Okay, squiders! This’ll wrap up traditional publishing for novels, and then we’ll take a bit of a break before we jump into self-publishing novels.

So let’s say you’ve gotten an agent if you wanted one. Your agent may work with you to revise your novel, depending on its state. Once you and the agent feel it’s ready, the agent starts approaching publishing houses and querying your novel.

Depending on the publishing house, there is a differing number of people who need to be convinced to buy your book. A small press may have a single person in charge of acquisitions (normally known as an acquisitions editor), whereas a large house may have an entire acquisitions team. In some cases, even if you have an acquisitions editor who loves your novel, if they can’t convince their team/their manager to buy your book, they may be unable to do so by themselves.

Interested publishers offer you a book deal. If there are multiple publishers that are interested, your novel may go to auction, which is coordinated by your agent. There are different kinds, but essentially each interested publisher offers a book deal for your novel, and the best one gets the publishing contract.

NOTE: If you’ve gotten a book deal sans agent from a publisher, the following steps are more or less the same, allowing for variations within different companies.

Once your book is with a publisher, it will undergo an editorial review, after which you’ll get an editorial letter, which is essentially a letter with everything that needs to be changed. Some of this might be more major, like structural or pacing changes, or it might be more minor. You’ll have a deadline to complete the changes by. Copyediting is also usually done at this point.

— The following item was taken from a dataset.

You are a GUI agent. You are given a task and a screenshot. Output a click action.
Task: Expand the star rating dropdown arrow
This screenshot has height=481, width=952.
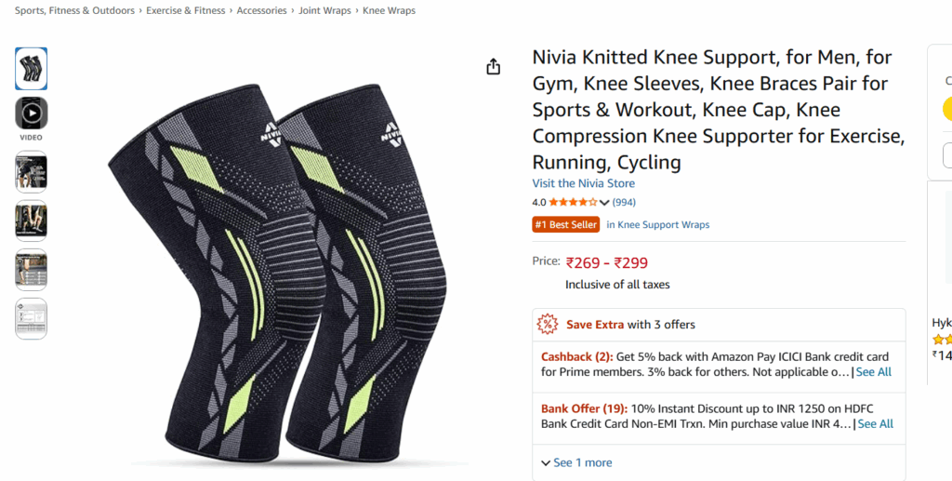(x=604, y=203)
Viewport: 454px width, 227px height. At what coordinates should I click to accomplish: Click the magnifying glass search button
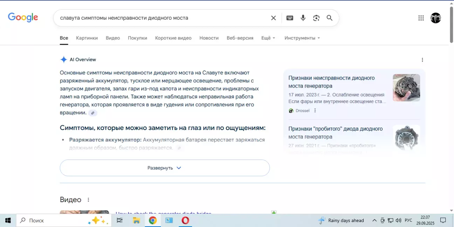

NOTE: If there’s something major in your editorial letter that you strongly disagree with, you can discuss the issue with your agent and editor. Just make sure it’s worth fighting for. You don’t want to fight everything because 1) they probably know what they’re talking about in most cases, and 2) you don’t want to get a reputation for being someone that’s hard to work with.

Once you’ve turned in your edits, the book goes into the final publication phase–it gets typeset, a cover is designed, a title is solidified, marketing is done, etc.

WARNING: With a traditionally published book, the author often has little control over things such as titles or covers. Additionally, traditional publishing can be a long process, with it taking over a year between acquisition and a publication date.

How does payment work?

There is a two tier payment system for traditionally published novels. Some authors are paid an “advance” where they are paid some amount upon signing their book deal. Not all publishers offer these, however, and in these changing times, advances now are smaller than they’ve been traditionally. It’s not uncommon for a debut author to only get an advance of $5000 or $10000, if they get any at all.

The second part of the payment process is royalties. Royalties are a percentage of the sales of the book, generally somewhere between 7 and 15%. An advance is technically an advance against royalties, so if you get an advance of $15,000, you won’t actually start earning royalties until you’ve made $15,000 in royalties. So when someone says a book didn’t earn out its advance, it means the book never sold enough copies to make back what the author was paid in advance.

All right! That should be it for traditionally published novels, squiders. Please let me know if you think I’m leaving anything out! Or if you have questions, or comments, or anything along those lines.